In this tutorial we will first look at how we can use RandAugment to train our models using timm's training script. Next, we will also look at how one can call the rand_augment_transform function in timm and add RandAugment to custom training loops.

Finally, we will take a brief look at what RandAugment is and also look at the timms implementation of RandAugment in detail to understand the differences.

The research paper for RandAugment can be referred here.

Training models with RandAugment using timm's training script

To train your models using randaugment, simply pass the --aa argument to the training script with a value. Something like:

python train.py ../imagenette2-320 --aa rand-m9-mstd0.5

Therefore, then by passing in the --aa argument with a value rand-m9-mstd0.5 means we will be using RandAugment where the magnitude of the augmentations operations is 9. Passing in a magnitude standard deviation means that the magnitute will vary based on the mstd value.

magnitude = random.gauss(magnitude, magnitude_std)
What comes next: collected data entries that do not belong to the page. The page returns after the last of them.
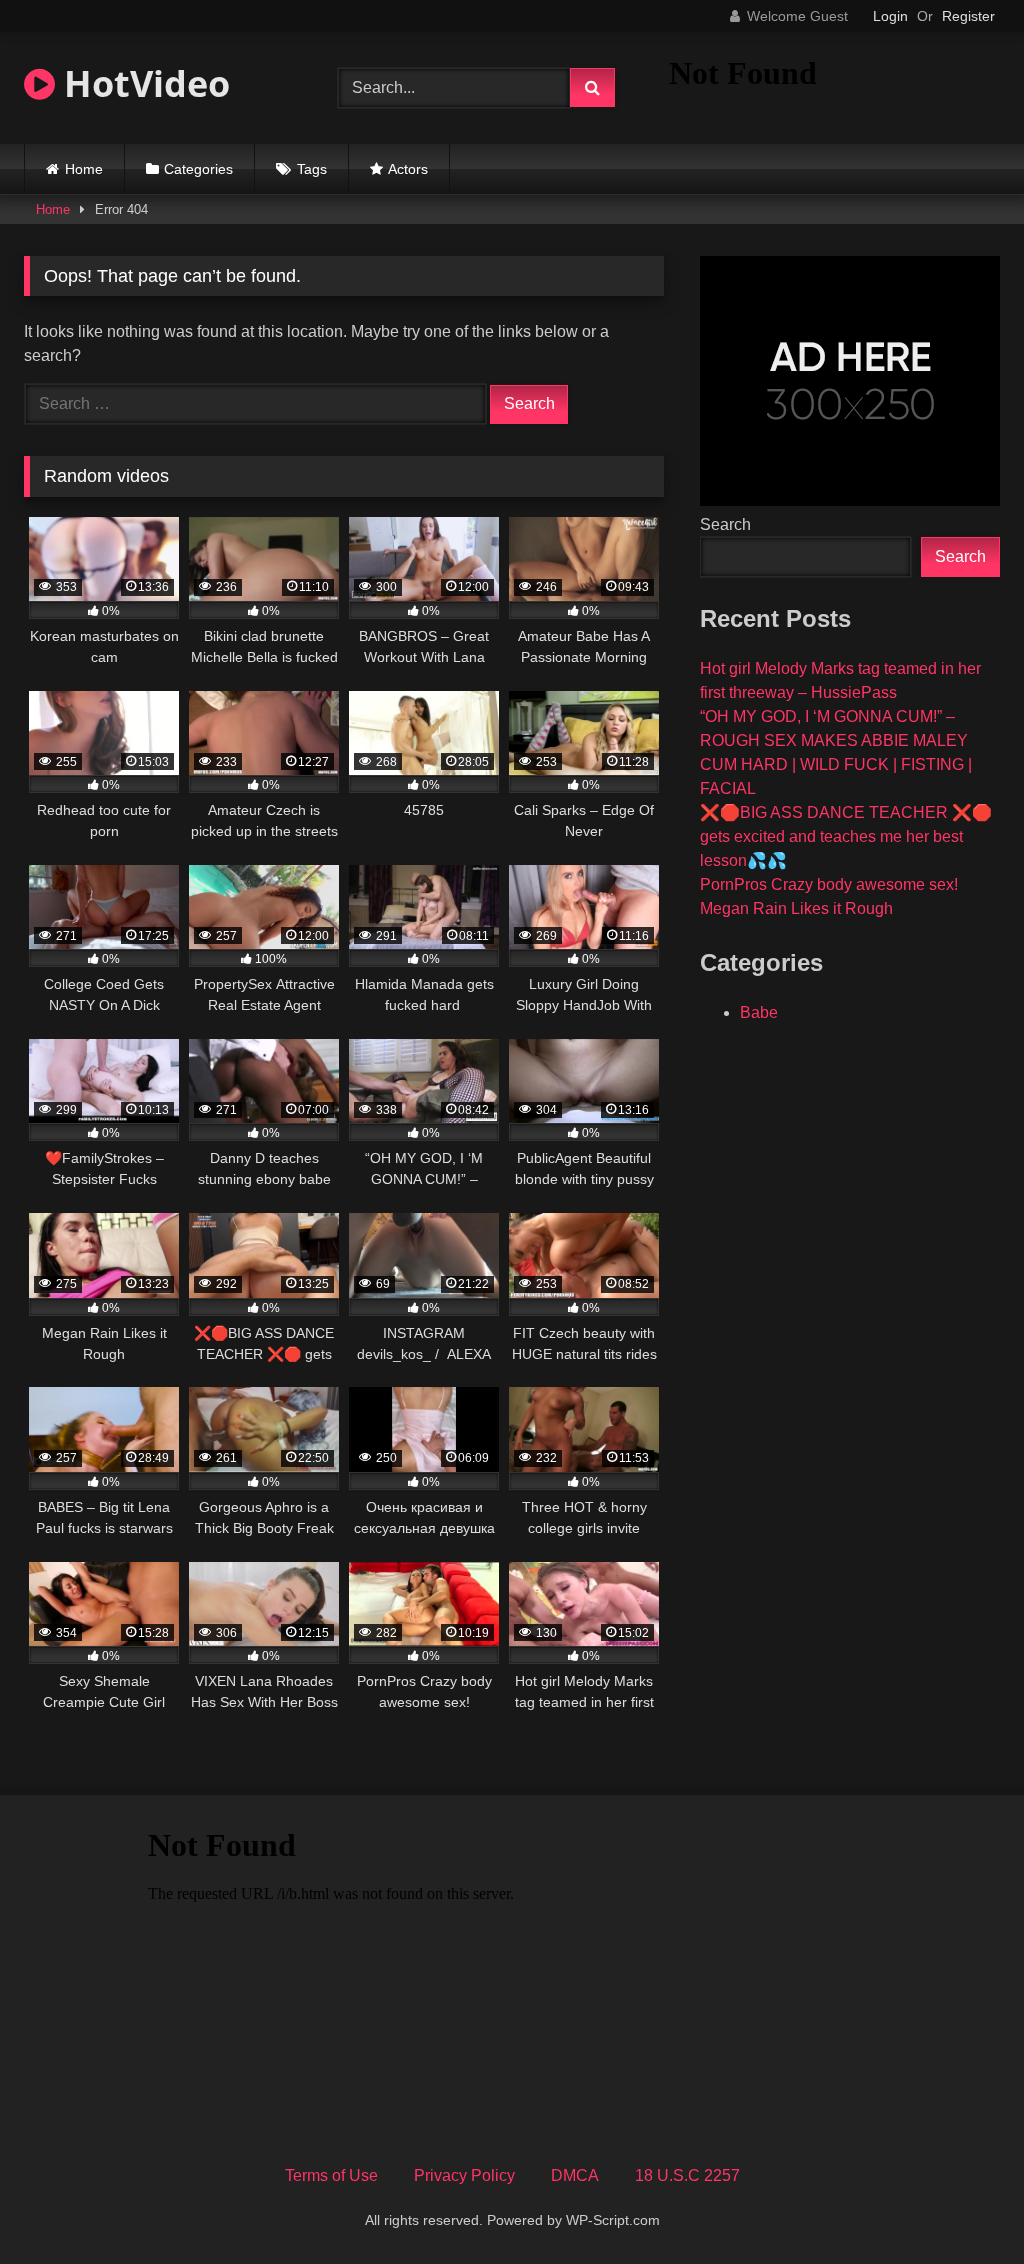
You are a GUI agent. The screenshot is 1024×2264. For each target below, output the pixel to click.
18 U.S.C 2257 (687, 2175)
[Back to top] (962, 2204)
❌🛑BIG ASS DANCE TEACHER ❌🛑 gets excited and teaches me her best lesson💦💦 (846, 836)
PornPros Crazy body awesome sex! (829, 884)
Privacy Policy (464, 2175)
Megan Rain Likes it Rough (796, 908)
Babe (759, 1012)
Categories (198, 169)
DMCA (575, 2175)
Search (725, 524)
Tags (312, 169)
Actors (408, 169)
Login (890, 16)
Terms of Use (331, 2175)
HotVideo (142, 83)
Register (968, 16)
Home (84, 169)
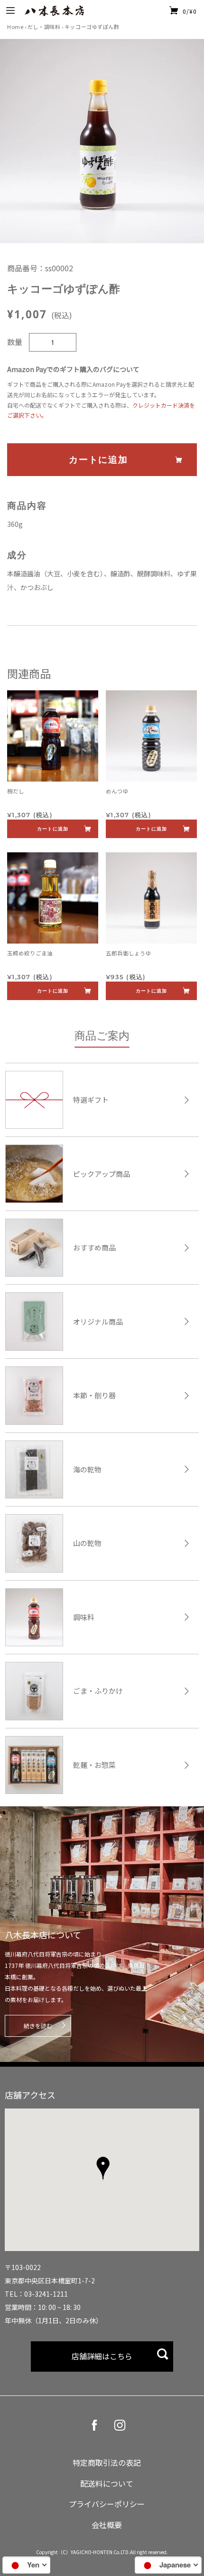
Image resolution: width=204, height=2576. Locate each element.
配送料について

Thus this means that the magnitude varies as a gaussian distribution with standard deviation of mstd around the magnitude.

Using RandAugment in custom training scripts

Don't want to use the training script from timm and just want to use the RandAugment method as an augmentation in your training script?

Just create a rand_augment_transform as shown below but make sure that your dataset applies this transform to the input when the input image is a PIL.Image and not torch.tensor. That is, this method only works on PIL.Images and not tensors.

The normalization and conversion to tensor operation can be performed after the RandAugment augmentation has been applied.

Let's see a quick example of the rand_augment_transform function in timm in action!

from timm.data.auto_augment import rand_augment_transform
from PIL import Image
from matplotlib import pyplot as plt

tfm = rand_augment_transform(
    config_str='rand-m9-mstd0.5', 
    hparams={'translate_const': 117, 'img_mean': (124, 116, 104)}
)

x   = Image.open("../../imagenette2-320/train/n01440764/ILSVRC2012_val_00000293.JPEG")
plt.imshow(x)

Let's visualize the original image x.

plt.imshow(x)
<matplotlib.image.AxesImage at 0x7f8f2d7a2520>

Great! It's an image of a "tench". (If you're not aware about what a "tench" is, you're not a true deep learning practitioner)

Let's now visualize the transformed version of the image.

plt.imshow(tfm(x))
<matplotlib.image.AxesImage at 0x7f8f2809f430>

As we can see, the rand_augment_transform above is performing data augmentation on our input image x.

What is RandAugment?

In this section we will first look into what RandAugment is and later in section 1.2 we will look into the timms implementation of RandAugment. Feel free to skip as it does not really add any more information but only explains how timm implements RandAugment.

From the paper, RandAugment can be implemented in numpy like so:

transforms = [
    Identity, AutoContrast, Equalize,
    Rotate, Solarize, Color, Posterize,
    Contrast, Brightness, Sharpness,
    ShearX, ShearY, TranslateX, TranslateY]

def randaugment(N, M):
"""Generate a set of distortions.
Args:
N: Number of augmentation transformations to
apply sequentially.
M: Magnitude for all the transformations.
"""
    sampled_ops = np.random.choice(transforms, N)
    return [(op, M) for op in sampled_ops]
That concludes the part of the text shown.